Stored data

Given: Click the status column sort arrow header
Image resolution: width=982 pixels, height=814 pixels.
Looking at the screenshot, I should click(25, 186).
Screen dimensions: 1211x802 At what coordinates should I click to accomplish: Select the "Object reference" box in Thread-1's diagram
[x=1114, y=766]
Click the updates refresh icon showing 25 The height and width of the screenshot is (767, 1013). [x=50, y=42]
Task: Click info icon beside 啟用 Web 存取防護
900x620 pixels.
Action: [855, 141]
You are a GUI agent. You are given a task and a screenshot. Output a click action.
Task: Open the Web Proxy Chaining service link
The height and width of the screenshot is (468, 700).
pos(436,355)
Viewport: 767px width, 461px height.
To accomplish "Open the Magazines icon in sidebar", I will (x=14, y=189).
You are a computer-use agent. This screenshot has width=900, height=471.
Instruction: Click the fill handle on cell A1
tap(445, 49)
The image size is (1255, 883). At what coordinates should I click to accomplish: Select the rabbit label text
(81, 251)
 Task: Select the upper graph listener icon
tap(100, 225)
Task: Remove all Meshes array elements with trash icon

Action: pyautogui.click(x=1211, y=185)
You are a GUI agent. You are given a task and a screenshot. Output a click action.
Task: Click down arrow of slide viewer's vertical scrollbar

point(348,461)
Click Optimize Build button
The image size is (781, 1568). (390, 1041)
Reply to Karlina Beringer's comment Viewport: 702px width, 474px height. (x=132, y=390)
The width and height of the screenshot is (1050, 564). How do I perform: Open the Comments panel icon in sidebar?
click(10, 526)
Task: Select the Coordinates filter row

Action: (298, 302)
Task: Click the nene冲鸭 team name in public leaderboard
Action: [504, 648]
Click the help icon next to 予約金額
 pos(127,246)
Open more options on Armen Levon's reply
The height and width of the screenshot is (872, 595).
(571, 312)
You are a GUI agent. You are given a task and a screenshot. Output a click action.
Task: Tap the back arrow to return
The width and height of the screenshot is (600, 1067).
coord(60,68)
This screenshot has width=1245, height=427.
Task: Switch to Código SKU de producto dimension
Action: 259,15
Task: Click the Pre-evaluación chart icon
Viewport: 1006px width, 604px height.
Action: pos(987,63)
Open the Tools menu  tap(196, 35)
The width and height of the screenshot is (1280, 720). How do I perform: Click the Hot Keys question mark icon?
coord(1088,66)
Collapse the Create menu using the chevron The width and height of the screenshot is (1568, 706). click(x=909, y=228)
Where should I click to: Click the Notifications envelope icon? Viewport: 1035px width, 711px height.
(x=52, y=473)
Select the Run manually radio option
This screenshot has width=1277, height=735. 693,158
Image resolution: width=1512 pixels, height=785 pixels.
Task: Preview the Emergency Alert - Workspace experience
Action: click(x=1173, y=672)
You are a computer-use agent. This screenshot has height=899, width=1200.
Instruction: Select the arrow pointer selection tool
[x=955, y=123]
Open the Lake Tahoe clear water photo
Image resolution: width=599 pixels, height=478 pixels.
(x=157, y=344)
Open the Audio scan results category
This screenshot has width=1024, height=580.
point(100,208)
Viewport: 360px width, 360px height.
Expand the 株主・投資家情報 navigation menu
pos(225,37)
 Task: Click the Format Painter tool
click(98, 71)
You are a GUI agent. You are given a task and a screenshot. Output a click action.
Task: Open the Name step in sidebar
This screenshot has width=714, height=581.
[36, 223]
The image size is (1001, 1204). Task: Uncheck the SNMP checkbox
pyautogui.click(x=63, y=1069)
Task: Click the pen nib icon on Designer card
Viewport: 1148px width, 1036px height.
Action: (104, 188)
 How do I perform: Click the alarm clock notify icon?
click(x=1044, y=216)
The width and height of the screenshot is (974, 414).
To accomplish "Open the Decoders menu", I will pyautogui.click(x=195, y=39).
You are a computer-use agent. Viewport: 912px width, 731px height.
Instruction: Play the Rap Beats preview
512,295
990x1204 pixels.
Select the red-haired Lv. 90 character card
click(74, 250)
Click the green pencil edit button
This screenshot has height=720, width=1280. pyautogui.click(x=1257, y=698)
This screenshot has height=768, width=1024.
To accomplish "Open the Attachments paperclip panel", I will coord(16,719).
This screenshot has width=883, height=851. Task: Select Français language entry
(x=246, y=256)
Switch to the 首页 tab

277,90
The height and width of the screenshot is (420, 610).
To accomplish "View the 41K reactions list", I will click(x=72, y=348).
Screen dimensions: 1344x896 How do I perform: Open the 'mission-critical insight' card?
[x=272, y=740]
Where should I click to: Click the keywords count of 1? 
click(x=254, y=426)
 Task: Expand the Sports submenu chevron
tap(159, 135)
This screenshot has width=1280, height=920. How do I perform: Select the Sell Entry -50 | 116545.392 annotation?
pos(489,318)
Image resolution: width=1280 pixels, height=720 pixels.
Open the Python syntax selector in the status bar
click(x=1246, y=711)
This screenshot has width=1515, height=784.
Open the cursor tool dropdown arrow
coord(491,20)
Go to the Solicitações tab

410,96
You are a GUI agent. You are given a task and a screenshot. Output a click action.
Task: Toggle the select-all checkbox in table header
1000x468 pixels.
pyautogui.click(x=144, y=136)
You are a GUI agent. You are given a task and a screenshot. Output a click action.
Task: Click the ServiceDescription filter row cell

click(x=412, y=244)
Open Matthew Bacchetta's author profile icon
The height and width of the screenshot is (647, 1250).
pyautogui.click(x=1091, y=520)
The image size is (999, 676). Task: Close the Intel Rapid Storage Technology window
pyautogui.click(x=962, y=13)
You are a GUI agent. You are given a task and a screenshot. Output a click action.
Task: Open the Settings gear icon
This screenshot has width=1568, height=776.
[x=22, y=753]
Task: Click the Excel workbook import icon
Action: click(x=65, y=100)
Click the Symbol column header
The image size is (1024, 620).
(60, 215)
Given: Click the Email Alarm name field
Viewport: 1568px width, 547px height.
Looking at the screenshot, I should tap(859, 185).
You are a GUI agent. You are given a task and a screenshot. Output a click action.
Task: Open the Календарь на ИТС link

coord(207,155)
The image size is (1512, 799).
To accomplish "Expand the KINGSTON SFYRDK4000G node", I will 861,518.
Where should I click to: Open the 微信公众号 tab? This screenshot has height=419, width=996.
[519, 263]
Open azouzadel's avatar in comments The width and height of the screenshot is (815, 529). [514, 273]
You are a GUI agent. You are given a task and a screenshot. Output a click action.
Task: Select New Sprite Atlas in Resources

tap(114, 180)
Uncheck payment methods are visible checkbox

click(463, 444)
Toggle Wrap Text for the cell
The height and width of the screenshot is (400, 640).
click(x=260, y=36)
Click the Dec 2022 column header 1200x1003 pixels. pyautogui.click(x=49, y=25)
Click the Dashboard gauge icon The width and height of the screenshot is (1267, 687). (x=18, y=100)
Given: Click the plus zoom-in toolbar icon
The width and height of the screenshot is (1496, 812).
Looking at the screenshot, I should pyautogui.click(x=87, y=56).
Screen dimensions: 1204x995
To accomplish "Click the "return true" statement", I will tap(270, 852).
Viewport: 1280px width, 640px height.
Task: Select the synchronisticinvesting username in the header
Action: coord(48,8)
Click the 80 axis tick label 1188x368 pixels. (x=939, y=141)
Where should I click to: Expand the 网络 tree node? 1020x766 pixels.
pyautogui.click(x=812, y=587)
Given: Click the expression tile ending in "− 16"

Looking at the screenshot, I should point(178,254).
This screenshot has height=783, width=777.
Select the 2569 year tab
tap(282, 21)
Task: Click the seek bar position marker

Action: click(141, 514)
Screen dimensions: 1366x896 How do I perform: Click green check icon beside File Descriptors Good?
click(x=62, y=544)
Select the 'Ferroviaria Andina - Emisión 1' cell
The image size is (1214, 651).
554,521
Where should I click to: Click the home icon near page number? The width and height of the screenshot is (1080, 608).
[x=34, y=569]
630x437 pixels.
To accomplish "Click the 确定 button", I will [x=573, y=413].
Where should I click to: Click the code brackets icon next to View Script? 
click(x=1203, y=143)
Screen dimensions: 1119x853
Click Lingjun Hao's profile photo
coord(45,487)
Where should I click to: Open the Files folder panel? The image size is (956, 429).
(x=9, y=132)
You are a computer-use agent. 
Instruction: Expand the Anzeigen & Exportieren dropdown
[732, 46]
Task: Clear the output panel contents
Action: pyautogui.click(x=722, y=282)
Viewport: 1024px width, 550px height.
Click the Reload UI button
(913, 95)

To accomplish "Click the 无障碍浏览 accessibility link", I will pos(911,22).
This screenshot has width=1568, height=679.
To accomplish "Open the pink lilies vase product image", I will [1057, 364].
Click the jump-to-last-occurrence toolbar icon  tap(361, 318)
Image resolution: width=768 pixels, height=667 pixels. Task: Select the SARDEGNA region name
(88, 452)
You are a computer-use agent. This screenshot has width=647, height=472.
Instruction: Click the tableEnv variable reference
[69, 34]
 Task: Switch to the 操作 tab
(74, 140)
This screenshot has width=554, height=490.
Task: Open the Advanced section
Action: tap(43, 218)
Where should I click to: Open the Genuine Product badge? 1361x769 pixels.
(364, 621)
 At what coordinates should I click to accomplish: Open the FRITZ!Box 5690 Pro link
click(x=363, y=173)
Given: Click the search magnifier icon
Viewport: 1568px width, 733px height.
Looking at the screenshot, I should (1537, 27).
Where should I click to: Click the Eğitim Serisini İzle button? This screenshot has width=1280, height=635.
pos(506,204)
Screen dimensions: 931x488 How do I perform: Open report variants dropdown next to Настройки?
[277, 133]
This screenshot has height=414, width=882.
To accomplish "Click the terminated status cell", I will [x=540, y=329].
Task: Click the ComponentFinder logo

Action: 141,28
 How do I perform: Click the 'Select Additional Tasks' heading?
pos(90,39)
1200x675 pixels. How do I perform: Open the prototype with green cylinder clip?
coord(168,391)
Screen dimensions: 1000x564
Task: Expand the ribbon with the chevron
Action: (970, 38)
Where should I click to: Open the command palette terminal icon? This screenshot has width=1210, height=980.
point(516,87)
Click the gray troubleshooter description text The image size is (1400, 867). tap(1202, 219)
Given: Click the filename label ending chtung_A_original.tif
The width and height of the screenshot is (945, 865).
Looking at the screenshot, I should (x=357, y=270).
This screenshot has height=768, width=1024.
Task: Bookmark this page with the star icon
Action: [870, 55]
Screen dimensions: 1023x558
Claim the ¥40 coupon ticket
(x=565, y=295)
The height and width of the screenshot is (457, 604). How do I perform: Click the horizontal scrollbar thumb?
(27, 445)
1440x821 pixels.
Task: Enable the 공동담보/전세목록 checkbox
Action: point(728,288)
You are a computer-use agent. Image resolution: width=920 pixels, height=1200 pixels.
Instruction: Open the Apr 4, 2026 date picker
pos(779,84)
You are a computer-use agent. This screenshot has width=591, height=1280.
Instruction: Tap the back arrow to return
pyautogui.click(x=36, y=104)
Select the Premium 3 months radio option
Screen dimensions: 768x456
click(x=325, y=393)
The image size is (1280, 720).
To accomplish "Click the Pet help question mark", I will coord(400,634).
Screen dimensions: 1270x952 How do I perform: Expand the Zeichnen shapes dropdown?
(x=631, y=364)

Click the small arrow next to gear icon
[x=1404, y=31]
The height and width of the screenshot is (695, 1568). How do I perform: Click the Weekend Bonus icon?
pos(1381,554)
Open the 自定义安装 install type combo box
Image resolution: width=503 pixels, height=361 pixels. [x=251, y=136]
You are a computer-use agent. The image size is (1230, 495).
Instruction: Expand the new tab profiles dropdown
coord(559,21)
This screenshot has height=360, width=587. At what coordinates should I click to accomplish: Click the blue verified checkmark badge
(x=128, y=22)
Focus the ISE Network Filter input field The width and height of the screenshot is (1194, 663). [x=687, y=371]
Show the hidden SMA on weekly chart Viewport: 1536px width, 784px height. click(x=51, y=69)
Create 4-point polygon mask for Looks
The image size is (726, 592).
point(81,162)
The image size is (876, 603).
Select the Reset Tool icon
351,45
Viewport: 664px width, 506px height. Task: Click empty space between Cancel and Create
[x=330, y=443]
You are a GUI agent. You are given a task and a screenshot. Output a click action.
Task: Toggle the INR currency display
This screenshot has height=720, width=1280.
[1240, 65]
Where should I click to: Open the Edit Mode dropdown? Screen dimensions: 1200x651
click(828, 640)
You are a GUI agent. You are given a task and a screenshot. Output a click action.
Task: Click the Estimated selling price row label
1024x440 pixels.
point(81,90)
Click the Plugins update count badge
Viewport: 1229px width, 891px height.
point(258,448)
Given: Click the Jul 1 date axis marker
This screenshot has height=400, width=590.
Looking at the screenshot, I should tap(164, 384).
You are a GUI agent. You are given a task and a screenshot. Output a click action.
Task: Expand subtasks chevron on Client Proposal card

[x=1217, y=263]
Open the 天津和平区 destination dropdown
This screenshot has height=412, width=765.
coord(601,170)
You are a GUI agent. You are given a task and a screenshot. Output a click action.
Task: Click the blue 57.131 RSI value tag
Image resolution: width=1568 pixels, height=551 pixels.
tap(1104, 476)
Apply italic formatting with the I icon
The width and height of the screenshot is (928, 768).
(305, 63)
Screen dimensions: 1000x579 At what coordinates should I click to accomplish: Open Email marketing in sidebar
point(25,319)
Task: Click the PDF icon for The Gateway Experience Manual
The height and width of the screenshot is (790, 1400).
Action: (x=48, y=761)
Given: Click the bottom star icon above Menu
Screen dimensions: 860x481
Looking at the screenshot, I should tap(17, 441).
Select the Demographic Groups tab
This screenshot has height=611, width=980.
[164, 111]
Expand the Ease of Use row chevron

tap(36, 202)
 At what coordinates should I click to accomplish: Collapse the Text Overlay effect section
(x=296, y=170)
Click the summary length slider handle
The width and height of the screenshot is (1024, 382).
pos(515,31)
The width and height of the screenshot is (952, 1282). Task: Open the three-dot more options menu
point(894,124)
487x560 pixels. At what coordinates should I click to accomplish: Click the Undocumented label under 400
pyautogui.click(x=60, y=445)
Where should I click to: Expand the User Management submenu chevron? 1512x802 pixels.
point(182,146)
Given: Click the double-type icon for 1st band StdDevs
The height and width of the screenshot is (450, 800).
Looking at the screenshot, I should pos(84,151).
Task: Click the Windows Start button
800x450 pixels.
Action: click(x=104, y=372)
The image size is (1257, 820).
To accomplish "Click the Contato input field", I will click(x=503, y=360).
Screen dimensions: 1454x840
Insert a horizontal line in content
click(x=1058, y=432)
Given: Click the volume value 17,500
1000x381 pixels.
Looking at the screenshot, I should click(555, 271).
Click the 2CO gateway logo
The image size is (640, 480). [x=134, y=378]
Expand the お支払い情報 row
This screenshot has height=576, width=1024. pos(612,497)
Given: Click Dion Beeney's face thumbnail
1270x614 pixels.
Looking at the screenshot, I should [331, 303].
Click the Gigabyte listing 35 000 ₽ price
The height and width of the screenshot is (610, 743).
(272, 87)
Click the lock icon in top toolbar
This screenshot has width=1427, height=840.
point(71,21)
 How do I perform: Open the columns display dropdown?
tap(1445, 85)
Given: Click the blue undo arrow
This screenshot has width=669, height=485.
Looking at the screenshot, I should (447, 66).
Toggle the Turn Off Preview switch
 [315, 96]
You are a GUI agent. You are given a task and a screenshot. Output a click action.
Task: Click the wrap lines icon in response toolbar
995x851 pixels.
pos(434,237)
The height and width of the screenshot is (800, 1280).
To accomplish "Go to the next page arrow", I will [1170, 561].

• **About this exercise**
From the records above, repeat exactly the lines from the one with "Select the 2569 year tab" through the one with "Click the jump-to-last-occurrence", both included.

• **Your response**
Select the 2569 year tab
tap(282, 21)
Task: Click the seek bar position marker

Action: click(141, 514)
Screen dimensions: 1366x896 How do I perform: Click green check icon beside File Descriptors Good?
click(x=62, y=544)
Select the 'Ferroviaria Andina - Emisión 1' cell
The image size is (1214, 651).
554,521
Where should I click to: Click the home icon near page number? The width and height of the screenshot is (1080, 608).
[x=34, y=569]
630x437 pixels.
To accomplish "Click the 确定 button", I will [x=573, y=413].
Where should I click to: Click the code brackets icon next to View Script? 
click(x=1203, y=143)
Screen dimensions: 1119x853
Click Lingjun Hao's profile photo
coord(45,487)
Where should I click to: Open the Files folder panel? The image size is (956, 429).
(x=9, y=132)
You are a computer-use agent. 
Instruction: Expand the Anzeigen & Exportieren dropdown
[732, 46]
Task: Clear the output panel contents
Action: pyautogui.click(x=722, y=282)
Viewport: 1024px width, 550px height.
Click the Reload UI button
(913, 95)

To accomplish "Click the 无障碍浏览 accessibility link", I will pos(911,22).
This screenshot has width=1568, height=679.
To accomplish "Open the pink lilies vase product image", I will [1057, 364].
Click the jump-to-last-occurrence toolbar icon  tap(361, 318)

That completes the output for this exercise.